No such problems today as I’m up on time, feeling good, and ready for a four-hour journey to Norwich via Nottingham & Peterborough. Wary of the fact most Norwich pubs traditionally don’t open until Midday, I set off first to two pubs I know trade earlier, the first of which being The Bell Inn, a Wetherspoons where I can get some brekky, washed down with an excellent pint of Black Panther. My walk to the pub takes me down a scruffy part of town called Rose Lane, my opinion of which takes a sudden turn for the better when I spot a blue plaque recording that the Beatles once played a gig nearby before queueing with fans to buy food from a chippie on Rose Lane. Walking in the path of legends!
After the Bell, it’s a short hop to the Gardeners Arms, known locally as the Murderers. This multi-level pub has something for everybody, including one of the best pub sports TV set-ups I’ve encountered. I plump for a Wolf Brewery ‘Granny Wouldn’t like It’, a 4.8% darkish beer which sadly disappoints. A noisy bunch of students in fancy dress persuades me to eschew a second drink here, and walk across town to the Ketts Tavern, home of the Norwich Bear Brewery. The pub is empty save me and the barmaid, who informs me they have four golden ales and just one that is the right colour for a beer, this being called Legend. Sadly, it doesn’t live up to its name, tasting very much of home-brew.
So my last watering hole prior to catching the train to Wroxham is the Compleat Angler, a large corner pub just outside of the station. The beers are not local, but the Cottage Black Five is a reasonable pint, even if it isn’t exactly black.
Wroxham’s ground is about a 20-minute walk from the town’s railway station and right on the edge of the conurbation, down a pathless track, not recommended for pedestrians in the dark. There’s a modest main stand with seating, and some roof support pillars to peer round. Behind one goal is a small covered terrace. The rest is flat standing, with most of the fans preferring to congregate in the area in front of the clubhouse. The bar, sadly, sells nothing interesting in the way of beer, and the snack hatch is of equal disappointment to the vegetarian.

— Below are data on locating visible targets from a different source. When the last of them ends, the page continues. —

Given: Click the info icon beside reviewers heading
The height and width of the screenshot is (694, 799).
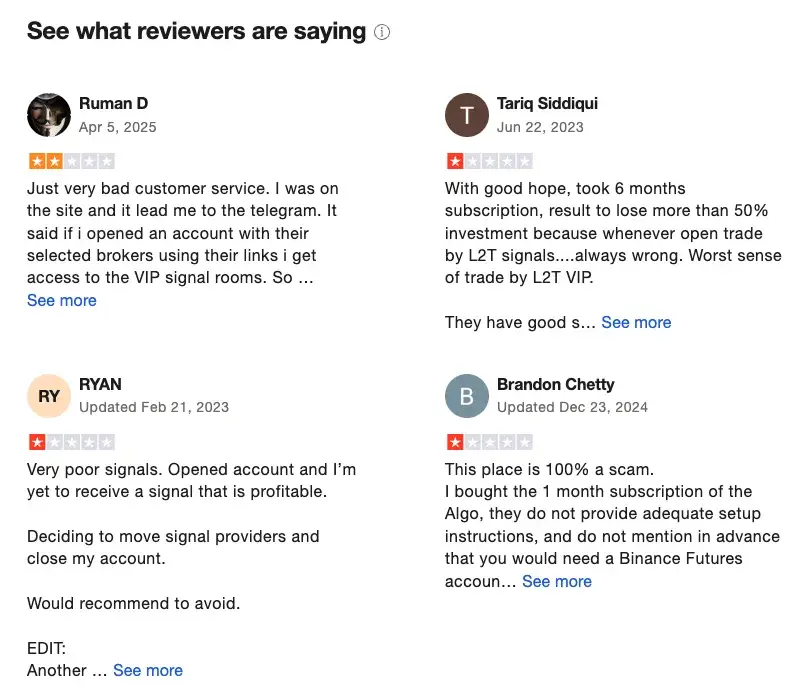Looking at the screenshot, I should pyautogui.click(x=382, y=32).
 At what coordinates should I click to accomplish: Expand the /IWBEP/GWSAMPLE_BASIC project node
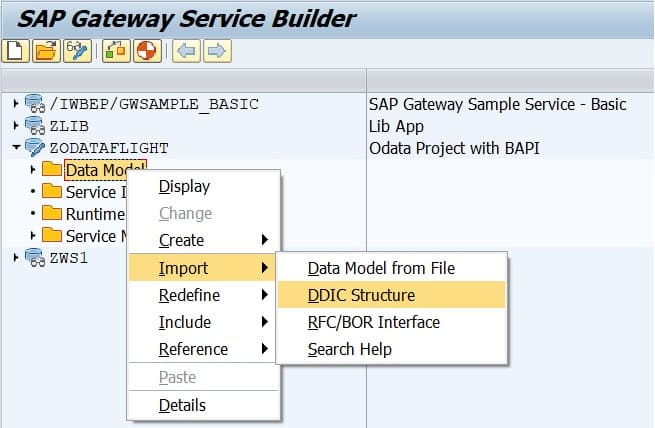(16, 104)
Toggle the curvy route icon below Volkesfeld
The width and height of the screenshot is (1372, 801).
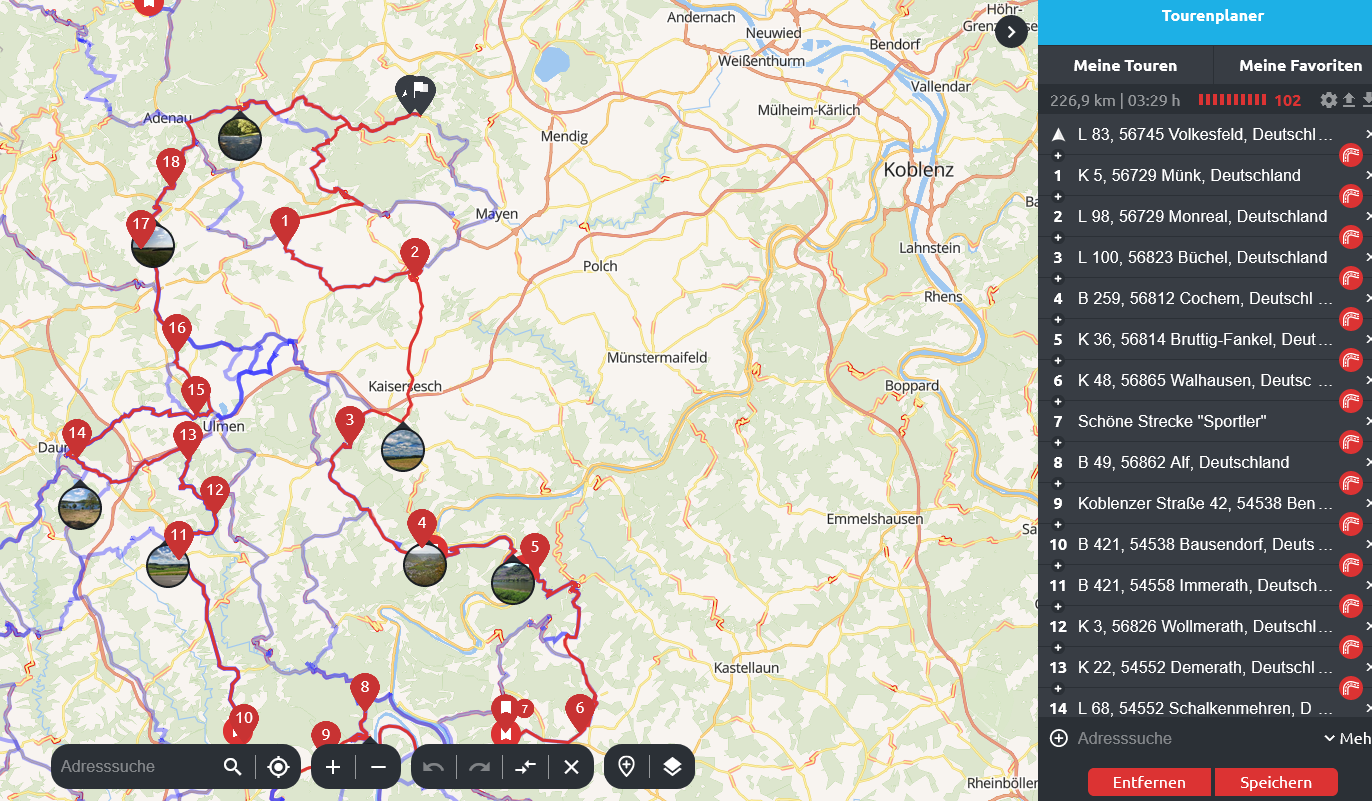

Today’s game is between two sides who are desperate for points, both hovering as they are at the wrong end of Isthmian Division One North. Visitors Romford are in slightly the better league position, but both teams manage to serve up a turgid first half which is shared with a penalty apiece. It picks up appreciably after the break, with the game far more stretched, Wroxham having the advantage of possessing two or three players not afraid to pick up the ball and run directly at the opposing back four. It seems to all be in vain as they go behind to the visitors, but there’s enough time to level it and snatch a winner before the end.
This being their first win in seven, the home players and fans are like kids in a toy shop. Being Wroxham, that shop would have to be Roy’s and – yes – I can confirm, the centre of the town is still dominated by that name, almost 50 years since I bought my last Airfix kit there. Maybe I should take one home for my lad. But then again……
Programme: Oh dear. Photocopier reproduction worse than the fanzines I used to produce back in the 1970s. One advert is completely unreadable. There is quite a bit of reading matter in there, should you attempt to pick out black wording on a near grey background. 4/10
Floodlight pylons: 6
Birdlife: A large flock of geese seen feeding in a field outside the ground, take off during the first half and honk their way over the pitch. Later spotting roosting for the night in the middle of town (outside Roys in fact!)
Club Shop: No
Toilets: In the clubhouse.
Music the players run out to: No
Kop choir. A huddle of home fans behind the goal but no singing.